▸ **Page extract**:
Let the world read your mug
How to deal with microaggression at the workplace? With arty mugs dripping with sarcasm and which gets the message loud and clear without you having to say a word. Here’s a peek at Microaggression in BNW, the 2nd collection of Conversation Starters from Lines by Su.
I have a reputation of being a no-nonsense woman at the workplace. The polite ones call me “intimidating”. Others prefer “bitch”. In spite of the notoriety, throughout my career, like all women, I had faced microaggression at the workplace. Indirect, subtle and sometimes even unintentional discrimination or behaviour directed at me.
Early in my career, I was shy and timid, angry and confused in the face of microaggression. I didn’t know how to deal with the unwanted hand on the shoulder. The unwanted hand that appeared a bit too often on the shoulder. A hand around the waist is crossing the line, but isn’t the hand around the shoulder leaning towards friendship? Especially when the man attached to the hand happened to be the man everybody in the office saw as the “friendly and helpful sort”? Or am I reading too much into it? Should I tell the superior that he’s standing too close to me and that there’s no need for me to feel his breath on my face while discussing an idea? Or am I being paranoid? Ok, let me move a step backwards then he wouldn’t be too close. Right? Why is my colleague looking at my chest instead of my face while answering my question? Did I imagine that or did it happen? Yes, it did. But how am I to tell him not to ‘stare’ because it is rude AND it is making me uncomfortable? What if he denies doing it? Worse still, how will I work with him again after the confrontation? Will it affect my prospects in the company? After all the colleague has the boss’s ear. So, let me wear the turtle neck and stew quietly in the summer heat.
It’s not PMS; it’s you
It took me years and reaching a certain level of authority in my career before I could grab the bull by its horns. That doesn’t mean that microaggression stopped. It only means that I learned to tackle it. I learned to deal with men invading my physical space or staring down my blouse. I learned to tell “please let me finish” every time I was interrupted during a meeting. I used humour, subtle sarcasm, glares that would burn somebody’s pants off and all the other arsenal in my kitty to deal with microaggression. Tackling microaggression is tricky. It is not so in-your-face that you can haul the perpetrator to HR or seek recourse in law. It is like having a broken nail and not having access to a nail cutter or a nail file. The broken nail will not kill you, but it will irritate the hell out of you and begin to affect the rest of your day.

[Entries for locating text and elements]
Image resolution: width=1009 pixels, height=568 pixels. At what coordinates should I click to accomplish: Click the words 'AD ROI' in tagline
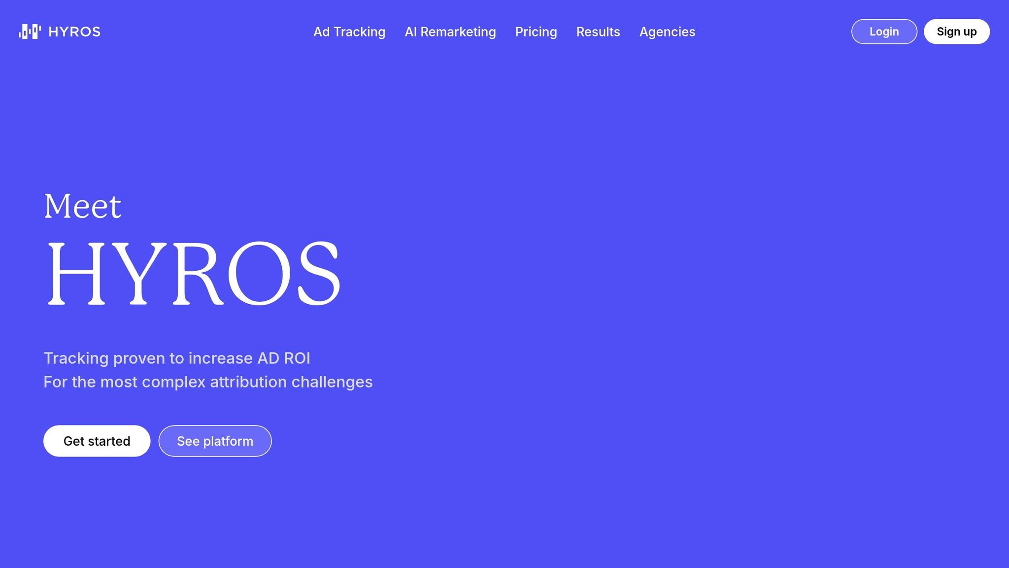[284, 358]
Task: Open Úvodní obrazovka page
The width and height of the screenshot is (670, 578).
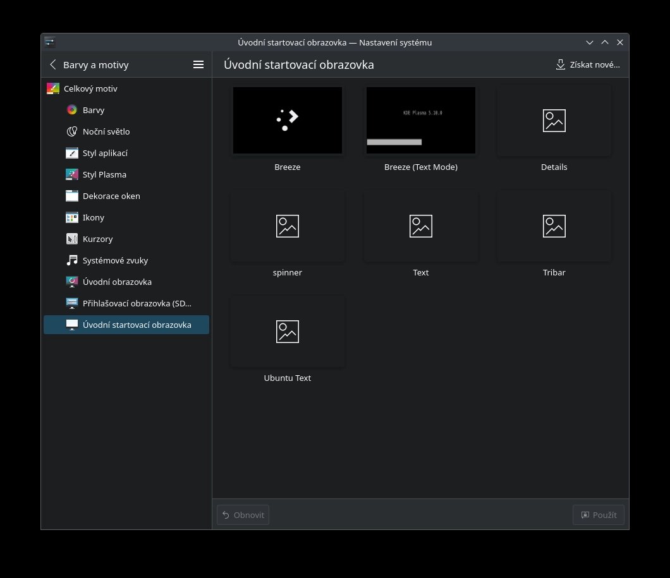Action: (117, 282)
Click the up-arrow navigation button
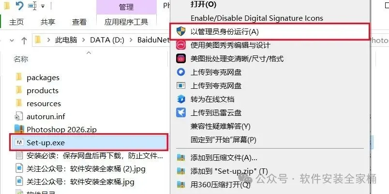 [24, 40]
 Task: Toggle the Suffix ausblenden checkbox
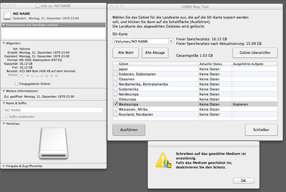6,116
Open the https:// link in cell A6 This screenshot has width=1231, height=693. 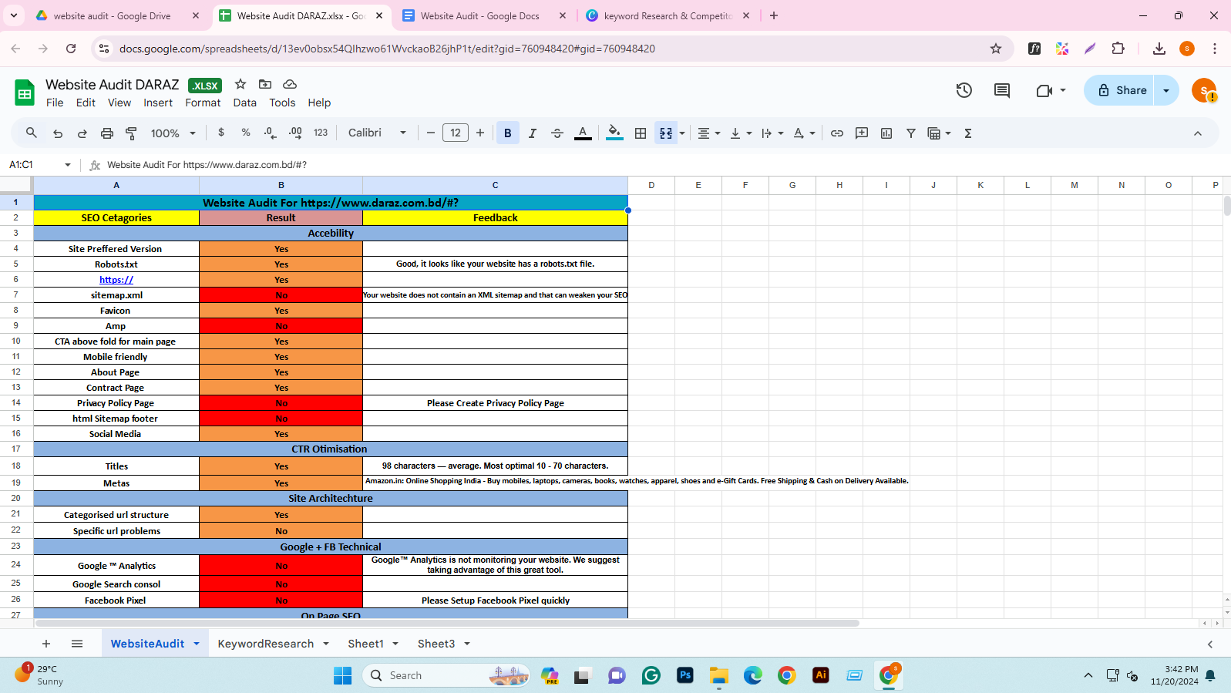[116, 280]
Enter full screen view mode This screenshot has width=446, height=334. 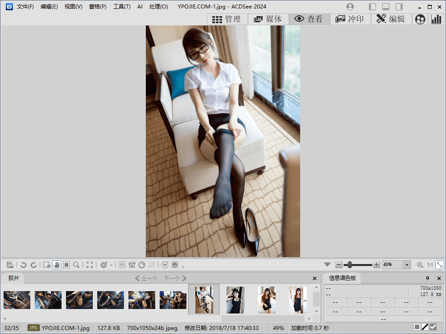point(90,265)
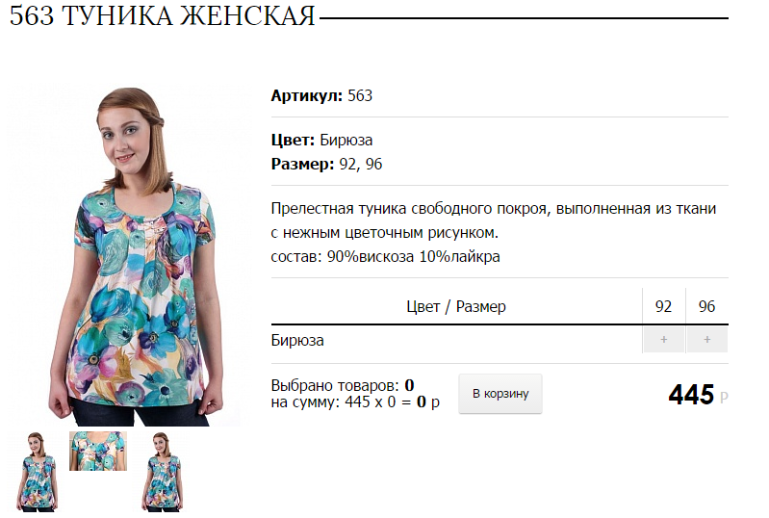
Task: Click the 'В корзину' add-to-cart button
Action: coord(500,394)
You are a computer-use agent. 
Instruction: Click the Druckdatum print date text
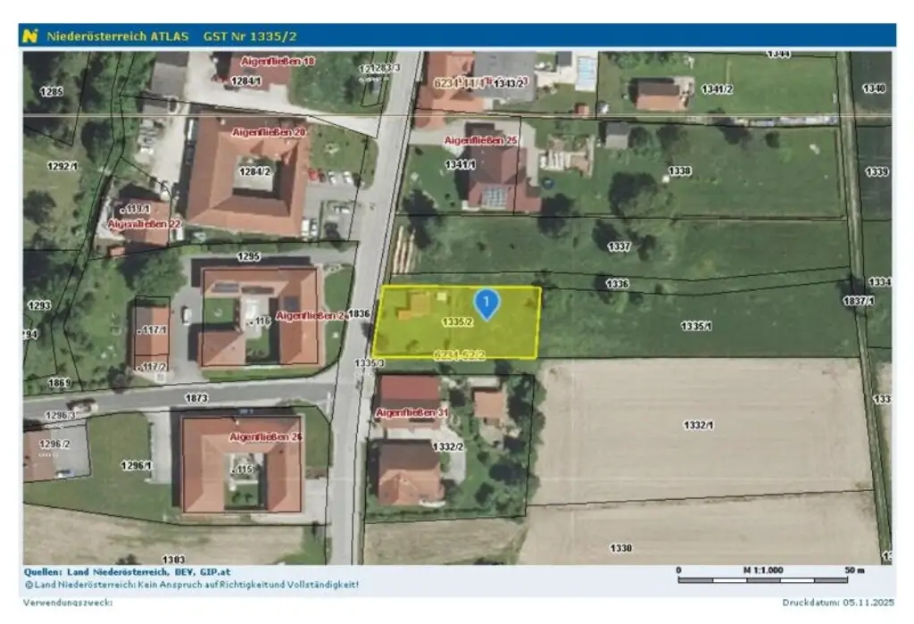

▸ **Written problem A**: From the mug page extract, list every word the writer uses to describe how she felt early in her career when facing microaggression.
▸ **Written problem B**: Gather every line of the records that contains the word "Click", matching case exactly.

▸ **Task response A**: shy, timid, angry, confused

▸ **Task response B**:
Image resolution: width=1009 pixels, height=568 pixels. At what coordinates should I click to accomplish: Click the words 'AD ROI' in tagline
Click the up-arrow navigation button
Task: Click the 'В корзину' add-to-cart button
Instruction: Click the Druckdatum print date text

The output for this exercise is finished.